Twitter et promesse de sanctions

Cet épisode a suscité des solidarités spontanées, relayées par les réseaux sociaux. 12 comptes Twitter ont ainsi été sollicités par les autorités, parmi lesquelles la Direction Générale de la Protection Civile de Catalogne, le ministère-département de l’Intérieur catalan ou encore l’association des agents ruraux et le Service Météorologique de Catalogne.

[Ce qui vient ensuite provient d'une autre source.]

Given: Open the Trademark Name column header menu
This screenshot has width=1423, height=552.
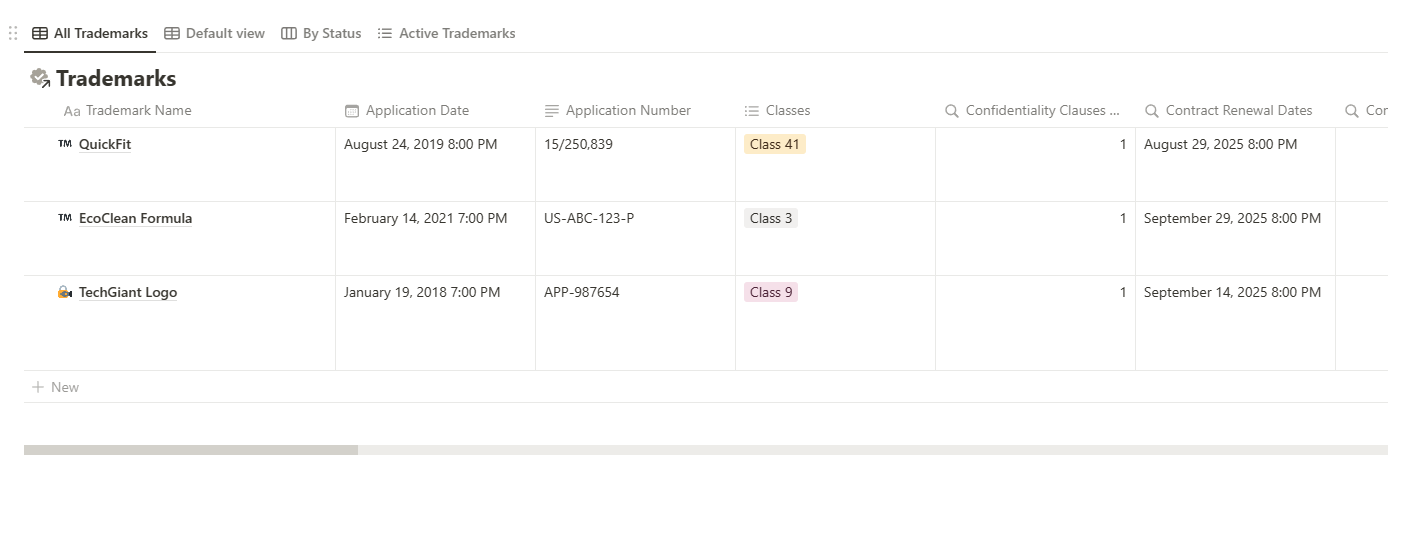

Enfin, à 18h10, le gouvernement de la Communauté Autonome de Valence communiquait l’envoi immédiat de quatre avions Air Tractor sur les lieux du sinistre. Quelques instants auparavant, le ministre espagnol de l’Intérieur, Jorge Fernández Díaz, rentré précipitamment d’un conseil des ministres européens informel, tenu à Chypre, promettait un durcissement de la loi relative aux comportements occasionnant des dommages à l’environnement.